任务 1:
根据讲自旋锁的文章回答：
(a) 线程发现锁被别的线程占着，就在循环里不停检查锁能不能用。这种做法叫什么？
(b) 在中断上下文里要用锁，首选哪一种？
(c) 在 Linux 内核中，表示抢占状态的每个 CPU 变量，实际叫什么名字？
任务 2: 把讲自旋锁的文章中从“自旋锁能够避免操作系统进程重”开始、到“可以同时访问同一个数据结构。”结束的这一段，一字不差地重新打一遍。

文章:
----------
在软件工程中，自旋锁是一种用于多线程应用程序中的同步原语，用于保护共享资源。当一个线程尝试获取自旋锁但发现它已被另一个线程持有时，该线程不会立即进入睡眠状态（如传统互斥锁的情况），而是会在一个循环中持续“自旋”，不断检查锁是否可用。这种行为被称为忙等待。

自旋锁能够避免操作系统进程重新调度或上下文切换的开销，因此在线程可能仅会短暂阻塞的情况下，自旋锁非常高效。出于这个原因，操作系统内核经常使用自旋锁。

对于操作系统内核：
在SMP系统上，各个CPU可能同时处于核心态，在理论上可以操作所有现存的数据结构。为阻止CPU彼此干扰，需要通过锁保护内核的某些范围。锁可以确保每次只能有一个CPU访问被保护的范围。

内核可以不受限制地访问整个地址空间。在多处理器系统上（或类似地，在启用了内核抢占的单处理器系统上），这会引起一些问题。如果几个处理器同时处于核心态，则理论上它们可以同时访问同一个数据结构。

一、自旋锁

1.1 简介

内核当发生访问资源冲突的时候，可以有两种锁的解决方案选择：
（1）一个是原地等待
（2）一个是挂起当前进程，调度其他进程执行（睡眠）
自旋锁就是原地等待，直到锁释放。

中断上下文要用锁，首选 spinlock。

自旋锁：这些是最常用的锁选项。它们用于短期保护某段代码，以防止其他处理器的访问。在内核等待自旋锁释放时，会重复检查是否能获取锁，而不会进入睡眠状态（忙等待）。当然，如果等待时间较长，则效率显然不高。

自旋锁用于保护短的代码段，其中只包含少量C语句，因此会很快执行完毕。大多数内核数据结构都有自身的自旋锁，在处理结构中的关键成员时，必须获得相应的自旋锁。自旋锁在内核源代码中普遍存在。如下图所示：
在这里插入图片描述
当运行任务 B 的 CPU(B) 想要通过自旋锁的锁定函数获取锁，而这个自旋锁已经被另一个 CPU（例如运行任务 A 的 CPU(A)）持有时，CPU(B) 将简单地在一个循环中旋转，从而阻塞任务 B，直到另一个 CPU 释放该锁（任务 A 调用自旋锁的释放函数）。这种自旋只会发生在多核机器上，这就解释了之前描述的使用情况，因为涉及多个 CPU，所以在单核机器上不会发生：任务要么持有自旋锁并继续执行，要么直到锁被释放才能运行。自旋锁是由 CPU 持有的锁，这与互斥锁相反，互斥锁是由任务持有的锁。自旋锁通过禁用本地 CPU 上的调度程序运行（即运行调用自旋锁的锁定 API 的任务的 CPU）。这也意味着当前在该 CPU 上运行的任务不能被另一个任务抢占，除非 IRQs 被禁用（稍后会详细讨论）。换句话说，自旋锁保护只能由一个 CPU 一次获取/访问的资源。这使得自旋锁适用于 SMP 安全性和执行原子任务。

自旋锁并不是唯一利用硬件原子功能的实现方式。例如，在 Linux 内核中，抢占状态取决于每个 CPU 变量，如果等于 0，则表示抢占已启用。然而，如果大于 0，则表示抢占已禁用（schedule() 变为无效）。因此，禁用抢占（preempt_disable()）包括向当前每个 CPU 变量（实际为 preempt_count）添加 1，而 preempt_enable() 则从变量中减去 1，检查新值是否为 0，并调用 schedule()。这些加法/减法操作应该是原子的，因此依赖于 CPU 能够提供原子加法/减法功能。
----------
数据摘录:
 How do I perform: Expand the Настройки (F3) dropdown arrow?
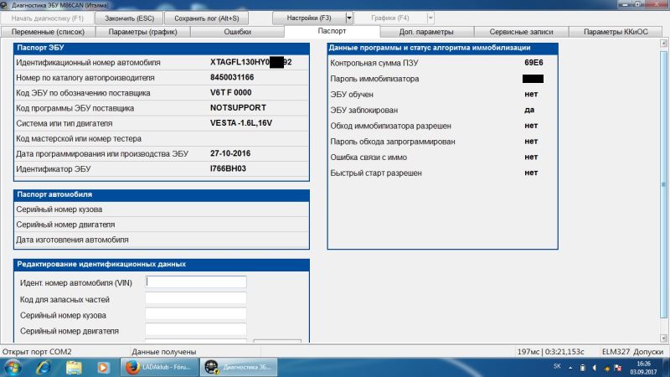pos(348,18)
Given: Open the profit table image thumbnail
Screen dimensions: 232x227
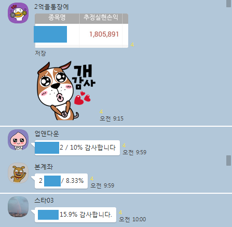Looking at the screenshot, I should pos(81,31).
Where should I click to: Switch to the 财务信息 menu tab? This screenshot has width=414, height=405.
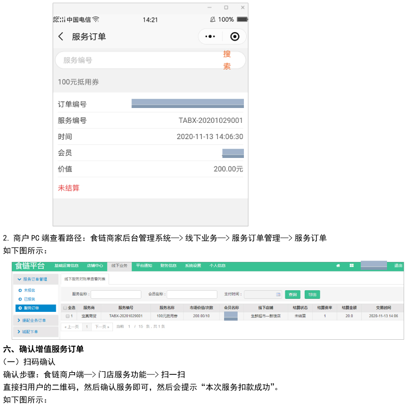click(x=168, y=266)
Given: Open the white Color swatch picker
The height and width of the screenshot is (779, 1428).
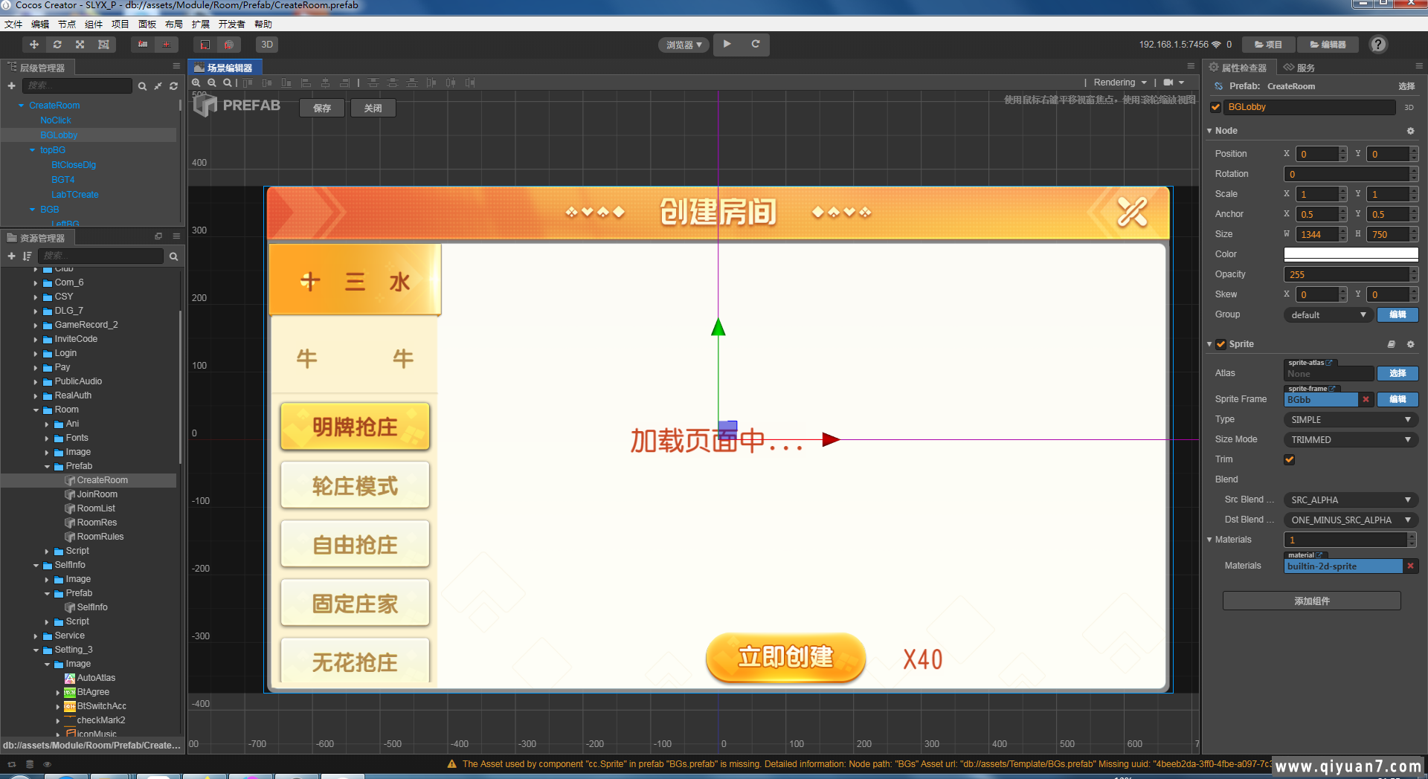Looking at the screenshot, I should (x=1350, y=254).
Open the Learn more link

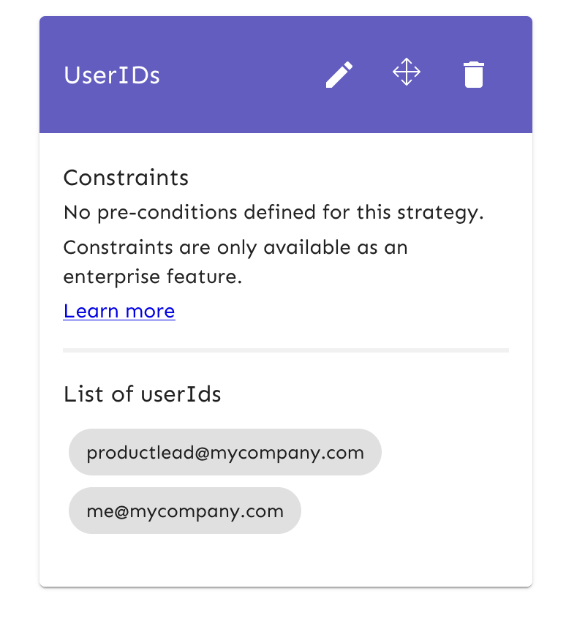point(119,311)
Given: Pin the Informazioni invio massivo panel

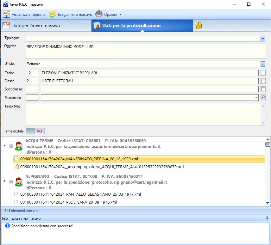Looking at the screenshot, I should 267,218.
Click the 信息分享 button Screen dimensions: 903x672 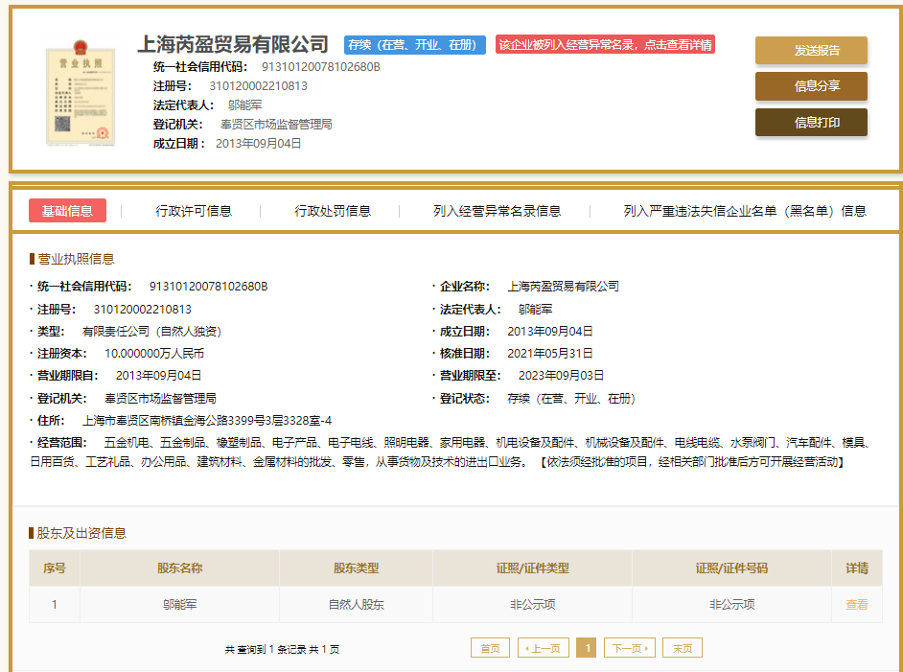click(x=811, y=86)
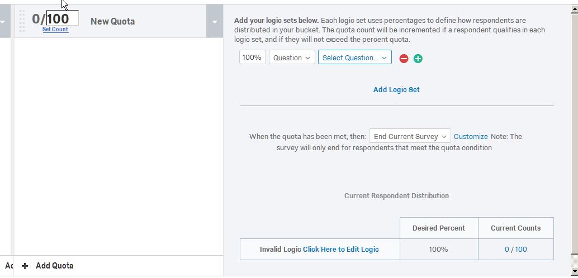578x278 pixels.
Task: Expand the End Current Survey dropdown
Action: point(410,136)
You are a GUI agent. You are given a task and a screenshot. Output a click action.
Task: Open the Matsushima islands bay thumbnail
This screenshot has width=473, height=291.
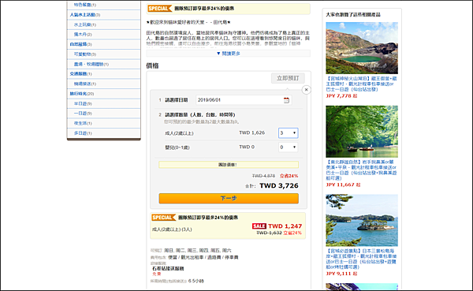[x=362, y=220]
----------
解答 1:
(a) 忙等待
(b) spinlock（自旋锁）
(c) preempt_count

解答 2:
自旋锁能够避免操作系统进程重新调度或上下文切换的开销，因此在线程可能仅会短暂阻塞的情况下，自旋锁非常高效。出于这个原因，操作系统内核经常使用自旋锁。

对于操作系统内核：
在SMP系统上，各个CPU可能同时处于核心态，在理论上可以操作所有现存的数据结构。为阻止CPU彼此干扰，需要通过锁保护内核的某些范围。锁可以确保每次只能有一个CPU访问被保护的范围。

内核可以不受限制地访问整个地址空间。在多处理器系统上（或类似地，在启用了内核抢占的单处理器系统上），这会引起一些问题。如果几个处理器同时处于核心态，则理论上它们可以同时访问同一个数据结构。